Give back exactly the lines of the data below, starting with the line that has "Image resolution: width=860" and going on through the line that has "Given: Expand the Bapa sidebar menu arrow".

- **Given entries**:
- - -
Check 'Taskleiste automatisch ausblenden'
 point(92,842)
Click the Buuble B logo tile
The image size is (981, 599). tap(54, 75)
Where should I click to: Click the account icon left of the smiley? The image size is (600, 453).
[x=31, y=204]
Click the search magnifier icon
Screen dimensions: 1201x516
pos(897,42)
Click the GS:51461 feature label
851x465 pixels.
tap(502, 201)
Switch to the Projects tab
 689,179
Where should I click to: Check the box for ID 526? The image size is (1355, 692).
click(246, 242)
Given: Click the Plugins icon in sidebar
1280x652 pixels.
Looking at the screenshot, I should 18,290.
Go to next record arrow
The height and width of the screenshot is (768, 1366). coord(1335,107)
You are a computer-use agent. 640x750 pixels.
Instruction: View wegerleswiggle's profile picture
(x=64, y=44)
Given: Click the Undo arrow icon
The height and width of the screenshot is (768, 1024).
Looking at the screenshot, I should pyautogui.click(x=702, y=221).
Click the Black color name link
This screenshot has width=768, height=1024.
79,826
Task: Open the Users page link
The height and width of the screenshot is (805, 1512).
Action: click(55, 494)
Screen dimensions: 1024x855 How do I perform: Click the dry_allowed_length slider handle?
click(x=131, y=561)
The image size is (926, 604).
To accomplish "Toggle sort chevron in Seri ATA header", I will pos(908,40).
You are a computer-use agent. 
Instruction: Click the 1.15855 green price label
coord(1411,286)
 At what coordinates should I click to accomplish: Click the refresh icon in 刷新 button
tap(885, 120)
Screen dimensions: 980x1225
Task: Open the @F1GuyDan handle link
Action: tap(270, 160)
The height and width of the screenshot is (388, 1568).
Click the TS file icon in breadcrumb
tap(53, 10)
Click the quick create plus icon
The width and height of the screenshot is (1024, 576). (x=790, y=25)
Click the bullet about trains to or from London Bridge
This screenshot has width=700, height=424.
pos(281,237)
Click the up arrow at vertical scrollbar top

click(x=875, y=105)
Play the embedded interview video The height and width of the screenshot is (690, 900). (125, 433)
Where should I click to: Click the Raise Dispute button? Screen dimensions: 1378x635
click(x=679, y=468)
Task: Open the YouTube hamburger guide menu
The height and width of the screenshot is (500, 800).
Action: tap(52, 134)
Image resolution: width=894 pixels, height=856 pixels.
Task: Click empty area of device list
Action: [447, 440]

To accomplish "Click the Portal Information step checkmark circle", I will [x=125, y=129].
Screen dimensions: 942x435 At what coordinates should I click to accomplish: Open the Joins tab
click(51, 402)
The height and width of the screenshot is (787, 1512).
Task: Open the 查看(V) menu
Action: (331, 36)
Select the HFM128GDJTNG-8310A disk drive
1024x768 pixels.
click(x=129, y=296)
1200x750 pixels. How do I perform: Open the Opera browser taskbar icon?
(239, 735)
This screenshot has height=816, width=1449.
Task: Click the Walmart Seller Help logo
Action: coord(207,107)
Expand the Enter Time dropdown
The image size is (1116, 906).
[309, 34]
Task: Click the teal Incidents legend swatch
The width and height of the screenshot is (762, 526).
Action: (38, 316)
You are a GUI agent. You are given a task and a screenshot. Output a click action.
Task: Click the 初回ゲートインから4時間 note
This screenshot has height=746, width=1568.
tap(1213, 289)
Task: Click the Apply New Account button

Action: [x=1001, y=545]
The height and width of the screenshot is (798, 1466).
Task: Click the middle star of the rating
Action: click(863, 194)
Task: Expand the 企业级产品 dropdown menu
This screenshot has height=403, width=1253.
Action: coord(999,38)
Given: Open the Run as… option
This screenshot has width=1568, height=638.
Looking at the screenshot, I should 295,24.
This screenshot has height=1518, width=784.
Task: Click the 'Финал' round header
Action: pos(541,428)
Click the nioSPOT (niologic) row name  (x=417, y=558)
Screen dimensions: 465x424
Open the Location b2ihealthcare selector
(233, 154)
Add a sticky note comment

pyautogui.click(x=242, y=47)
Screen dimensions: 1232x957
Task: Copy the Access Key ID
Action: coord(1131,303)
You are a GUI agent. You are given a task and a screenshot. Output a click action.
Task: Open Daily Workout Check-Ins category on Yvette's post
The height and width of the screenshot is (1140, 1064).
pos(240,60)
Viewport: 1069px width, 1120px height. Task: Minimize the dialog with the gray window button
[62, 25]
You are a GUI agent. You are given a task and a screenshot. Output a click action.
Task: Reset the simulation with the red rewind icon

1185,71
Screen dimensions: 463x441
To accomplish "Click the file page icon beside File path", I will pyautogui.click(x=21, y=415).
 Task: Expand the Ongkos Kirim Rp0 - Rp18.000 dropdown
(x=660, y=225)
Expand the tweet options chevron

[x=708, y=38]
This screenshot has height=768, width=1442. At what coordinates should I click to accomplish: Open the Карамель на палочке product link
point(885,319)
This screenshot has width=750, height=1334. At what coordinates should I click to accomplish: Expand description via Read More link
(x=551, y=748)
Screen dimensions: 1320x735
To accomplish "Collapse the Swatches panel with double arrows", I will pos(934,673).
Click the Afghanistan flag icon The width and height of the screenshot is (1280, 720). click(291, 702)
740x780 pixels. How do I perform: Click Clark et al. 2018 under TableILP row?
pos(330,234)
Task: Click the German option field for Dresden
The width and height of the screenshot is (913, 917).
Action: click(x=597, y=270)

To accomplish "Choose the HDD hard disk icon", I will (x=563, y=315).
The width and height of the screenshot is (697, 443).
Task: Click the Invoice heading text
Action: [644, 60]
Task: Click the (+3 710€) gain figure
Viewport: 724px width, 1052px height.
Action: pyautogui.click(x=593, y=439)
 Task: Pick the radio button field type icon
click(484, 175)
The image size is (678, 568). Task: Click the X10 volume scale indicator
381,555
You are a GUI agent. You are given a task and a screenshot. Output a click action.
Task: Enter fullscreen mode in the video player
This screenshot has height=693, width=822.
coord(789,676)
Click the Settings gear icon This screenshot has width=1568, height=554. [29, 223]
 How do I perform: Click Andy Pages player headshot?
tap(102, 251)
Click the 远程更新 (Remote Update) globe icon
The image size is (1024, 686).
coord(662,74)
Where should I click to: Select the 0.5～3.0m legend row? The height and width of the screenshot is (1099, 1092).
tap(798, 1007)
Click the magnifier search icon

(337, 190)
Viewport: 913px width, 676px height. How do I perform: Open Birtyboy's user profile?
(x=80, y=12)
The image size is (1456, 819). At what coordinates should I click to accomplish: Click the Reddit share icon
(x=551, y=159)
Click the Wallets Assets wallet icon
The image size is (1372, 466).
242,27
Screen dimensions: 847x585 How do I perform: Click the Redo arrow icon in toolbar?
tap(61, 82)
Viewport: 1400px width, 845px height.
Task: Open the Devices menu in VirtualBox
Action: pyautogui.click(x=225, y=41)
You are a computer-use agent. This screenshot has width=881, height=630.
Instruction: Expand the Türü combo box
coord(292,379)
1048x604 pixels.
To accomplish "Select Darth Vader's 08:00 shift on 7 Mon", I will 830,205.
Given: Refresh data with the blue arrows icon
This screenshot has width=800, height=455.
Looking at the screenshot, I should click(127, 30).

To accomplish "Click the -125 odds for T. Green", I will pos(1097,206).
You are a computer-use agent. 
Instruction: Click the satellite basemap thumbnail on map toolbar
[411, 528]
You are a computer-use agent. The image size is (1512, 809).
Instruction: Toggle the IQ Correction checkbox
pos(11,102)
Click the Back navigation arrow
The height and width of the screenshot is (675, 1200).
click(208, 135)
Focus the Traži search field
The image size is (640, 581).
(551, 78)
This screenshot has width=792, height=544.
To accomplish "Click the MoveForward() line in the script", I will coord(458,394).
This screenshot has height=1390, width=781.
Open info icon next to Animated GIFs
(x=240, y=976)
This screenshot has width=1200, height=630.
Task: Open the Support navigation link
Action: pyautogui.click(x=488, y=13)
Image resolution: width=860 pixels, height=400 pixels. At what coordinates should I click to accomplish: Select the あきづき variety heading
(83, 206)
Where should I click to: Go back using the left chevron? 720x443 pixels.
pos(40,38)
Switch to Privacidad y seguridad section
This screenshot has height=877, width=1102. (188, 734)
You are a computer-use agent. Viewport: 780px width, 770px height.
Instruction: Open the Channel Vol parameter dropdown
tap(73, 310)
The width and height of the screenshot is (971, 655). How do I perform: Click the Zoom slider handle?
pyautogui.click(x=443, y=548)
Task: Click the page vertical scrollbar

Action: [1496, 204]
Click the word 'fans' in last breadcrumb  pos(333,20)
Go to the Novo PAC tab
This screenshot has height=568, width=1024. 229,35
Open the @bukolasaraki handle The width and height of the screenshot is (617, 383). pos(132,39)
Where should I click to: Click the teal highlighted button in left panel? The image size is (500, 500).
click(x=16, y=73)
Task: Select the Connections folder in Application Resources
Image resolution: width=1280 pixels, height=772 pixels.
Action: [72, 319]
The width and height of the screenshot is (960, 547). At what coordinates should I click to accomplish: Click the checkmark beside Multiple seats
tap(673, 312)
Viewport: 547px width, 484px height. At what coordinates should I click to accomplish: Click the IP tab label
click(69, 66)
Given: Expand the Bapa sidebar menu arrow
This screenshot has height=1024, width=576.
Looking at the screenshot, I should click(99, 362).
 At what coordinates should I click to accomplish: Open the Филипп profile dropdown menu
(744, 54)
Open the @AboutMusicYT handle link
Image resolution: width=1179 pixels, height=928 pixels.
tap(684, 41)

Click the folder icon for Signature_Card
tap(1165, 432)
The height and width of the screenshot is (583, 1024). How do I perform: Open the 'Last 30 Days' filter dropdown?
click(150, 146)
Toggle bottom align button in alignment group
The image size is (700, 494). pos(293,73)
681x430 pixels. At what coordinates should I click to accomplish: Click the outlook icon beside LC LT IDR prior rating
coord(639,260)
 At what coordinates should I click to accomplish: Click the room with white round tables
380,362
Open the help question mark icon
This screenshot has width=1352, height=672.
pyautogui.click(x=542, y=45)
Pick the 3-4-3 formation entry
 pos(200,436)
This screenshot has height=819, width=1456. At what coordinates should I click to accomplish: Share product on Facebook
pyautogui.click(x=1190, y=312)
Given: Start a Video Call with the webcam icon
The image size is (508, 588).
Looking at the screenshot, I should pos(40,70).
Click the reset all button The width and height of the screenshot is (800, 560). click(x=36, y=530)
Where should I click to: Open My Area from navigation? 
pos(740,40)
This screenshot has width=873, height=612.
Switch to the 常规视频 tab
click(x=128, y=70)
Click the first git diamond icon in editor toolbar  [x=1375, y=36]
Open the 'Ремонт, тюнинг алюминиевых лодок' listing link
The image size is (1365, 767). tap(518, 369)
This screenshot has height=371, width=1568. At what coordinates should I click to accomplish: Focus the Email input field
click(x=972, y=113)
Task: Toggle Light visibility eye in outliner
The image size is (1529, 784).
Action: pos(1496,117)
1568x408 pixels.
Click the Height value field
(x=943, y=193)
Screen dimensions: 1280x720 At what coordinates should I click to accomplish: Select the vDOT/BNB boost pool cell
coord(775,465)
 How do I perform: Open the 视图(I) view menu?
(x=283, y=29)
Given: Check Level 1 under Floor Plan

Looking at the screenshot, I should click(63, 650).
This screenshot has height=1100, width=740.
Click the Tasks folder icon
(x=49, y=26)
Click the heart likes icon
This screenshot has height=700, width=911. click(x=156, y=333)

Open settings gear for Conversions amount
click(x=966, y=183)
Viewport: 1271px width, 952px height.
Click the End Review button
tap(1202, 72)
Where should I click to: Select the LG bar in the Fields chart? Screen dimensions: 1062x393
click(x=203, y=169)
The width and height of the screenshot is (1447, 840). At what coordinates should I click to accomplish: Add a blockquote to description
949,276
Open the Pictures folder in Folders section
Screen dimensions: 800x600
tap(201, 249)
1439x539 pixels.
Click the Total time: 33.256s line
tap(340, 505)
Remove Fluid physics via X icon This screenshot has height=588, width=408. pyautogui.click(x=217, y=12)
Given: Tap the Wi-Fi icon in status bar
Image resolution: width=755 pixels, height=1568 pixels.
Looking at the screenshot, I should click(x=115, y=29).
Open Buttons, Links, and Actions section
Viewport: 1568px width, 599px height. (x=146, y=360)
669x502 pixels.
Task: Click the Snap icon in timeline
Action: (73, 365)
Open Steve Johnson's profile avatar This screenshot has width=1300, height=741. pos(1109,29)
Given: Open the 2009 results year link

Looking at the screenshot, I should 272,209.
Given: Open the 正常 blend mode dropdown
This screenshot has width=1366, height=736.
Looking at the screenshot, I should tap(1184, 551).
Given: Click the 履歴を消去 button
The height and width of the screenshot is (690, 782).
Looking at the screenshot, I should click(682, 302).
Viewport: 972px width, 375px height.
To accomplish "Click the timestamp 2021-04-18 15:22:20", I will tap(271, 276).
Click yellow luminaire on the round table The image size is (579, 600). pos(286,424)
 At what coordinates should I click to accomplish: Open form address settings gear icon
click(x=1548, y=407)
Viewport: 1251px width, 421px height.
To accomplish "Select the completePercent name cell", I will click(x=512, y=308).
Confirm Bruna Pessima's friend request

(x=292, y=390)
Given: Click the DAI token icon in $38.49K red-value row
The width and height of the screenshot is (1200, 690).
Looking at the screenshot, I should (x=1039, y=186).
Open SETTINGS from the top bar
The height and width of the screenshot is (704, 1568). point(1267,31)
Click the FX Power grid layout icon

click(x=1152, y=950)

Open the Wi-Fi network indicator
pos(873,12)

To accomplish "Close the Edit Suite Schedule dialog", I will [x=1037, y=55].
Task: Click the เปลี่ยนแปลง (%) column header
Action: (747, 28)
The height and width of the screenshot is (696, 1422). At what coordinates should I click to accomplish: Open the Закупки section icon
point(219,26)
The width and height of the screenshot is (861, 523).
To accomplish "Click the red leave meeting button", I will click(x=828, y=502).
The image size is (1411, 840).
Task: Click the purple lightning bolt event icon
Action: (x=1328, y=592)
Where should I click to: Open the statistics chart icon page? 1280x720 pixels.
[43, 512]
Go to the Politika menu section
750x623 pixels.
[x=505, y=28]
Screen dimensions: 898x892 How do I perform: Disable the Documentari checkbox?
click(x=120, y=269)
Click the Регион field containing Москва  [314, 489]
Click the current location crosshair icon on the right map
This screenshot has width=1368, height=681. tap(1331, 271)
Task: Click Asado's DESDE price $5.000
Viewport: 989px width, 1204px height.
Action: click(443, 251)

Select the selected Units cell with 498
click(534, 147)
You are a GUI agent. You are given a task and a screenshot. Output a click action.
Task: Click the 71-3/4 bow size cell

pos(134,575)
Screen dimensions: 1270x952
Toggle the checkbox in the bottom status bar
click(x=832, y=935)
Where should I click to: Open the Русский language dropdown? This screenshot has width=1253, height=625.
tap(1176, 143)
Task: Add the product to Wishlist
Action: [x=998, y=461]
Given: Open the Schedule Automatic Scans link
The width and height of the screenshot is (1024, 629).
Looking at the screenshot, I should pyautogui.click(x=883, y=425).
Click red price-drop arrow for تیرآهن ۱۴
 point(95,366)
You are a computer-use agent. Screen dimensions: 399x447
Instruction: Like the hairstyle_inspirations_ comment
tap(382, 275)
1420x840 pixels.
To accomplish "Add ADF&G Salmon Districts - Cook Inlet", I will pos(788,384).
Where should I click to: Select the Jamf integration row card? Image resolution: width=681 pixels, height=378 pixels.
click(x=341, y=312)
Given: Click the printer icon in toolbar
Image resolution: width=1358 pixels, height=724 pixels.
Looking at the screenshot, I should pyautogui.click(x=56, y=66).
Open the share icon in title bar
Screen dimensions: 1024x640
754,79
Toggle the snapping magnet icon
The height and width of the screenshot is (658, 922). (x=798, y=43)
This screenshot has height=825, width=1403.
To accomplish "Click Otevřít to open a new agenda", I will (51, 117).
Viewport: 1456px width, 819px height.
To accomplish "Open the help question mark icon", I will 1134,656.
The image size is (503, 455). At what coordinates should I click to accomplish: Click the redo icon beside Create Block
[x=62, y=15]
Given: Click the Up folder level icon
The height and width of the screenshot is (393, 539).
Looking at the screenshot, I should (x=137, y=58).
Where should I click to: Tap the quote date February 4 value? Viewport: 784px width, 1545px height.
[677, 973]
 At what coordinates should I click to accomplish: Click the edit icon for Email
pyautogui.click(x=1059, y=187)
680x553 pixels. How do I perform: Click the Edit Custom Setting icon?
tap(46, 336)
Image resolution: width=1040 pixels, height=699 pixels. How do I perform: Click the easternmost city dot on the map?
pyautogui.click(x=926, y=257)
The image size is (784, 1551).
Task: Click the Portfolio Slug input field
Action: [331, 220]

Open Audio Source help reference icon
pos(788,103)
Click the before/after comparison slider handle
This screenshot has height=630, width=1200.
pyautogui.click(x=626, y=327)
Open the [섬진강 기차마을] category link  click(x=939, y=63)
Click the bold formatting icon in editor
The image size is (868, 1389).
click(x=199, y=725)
- - -
- **Response area**:
Image resolution: width=860 pixels, height=400 pixels. At what coordinates should I click to accomplish: Select the あきづき variety heading
(83, 206)
Where should I click to: Go back using the left chevron? 720x443 pixels.
pos(40,38)
Switch to Privacidad y seguridad section
This screenshot has height=877, width=1102. (188, 734)
You are a computer-use agent. Viewport: 780px width, 770px height.
Instruction: Open the Channel Vol parameter dropdown
tap(73, 310)
The width and height of the screenshot is (971, 655). How do I perform: Click the Zoom slider handle?
pyautogui.click(x=443, y=548)
Task: Click the page vertical scrollbar

Action: [1496, 204]
Click the word 'fans' in last breadcrumb  pos(333,20)
Go to the Novo PAC tab
This screenshot has height=568, width=1024. 229,35
Open the @bukolasaraki handle The width and height of the screenshot is (617, 383). pos(132,39)
Where should I click to: Click the teal highlighted button in left panel? The image size is (500, 500).
click(x=16, y=73)
Task: Select the Connections folder in Application Resources
Image resolution: width=1280 pixels, height=772 pixels.
Action: [72, 319]
The width and height of the screenshot is (960, 547). At what coordinates should I click to accomplish: Click the checkmark beside Multiple seats
tap(673, 312)
Viewport: 547px width, 484px height. At what coordinates should I click to accomplish: Click the IP tab label
click(69, 66)
Given: Expand the Bapa sidebar menu arrow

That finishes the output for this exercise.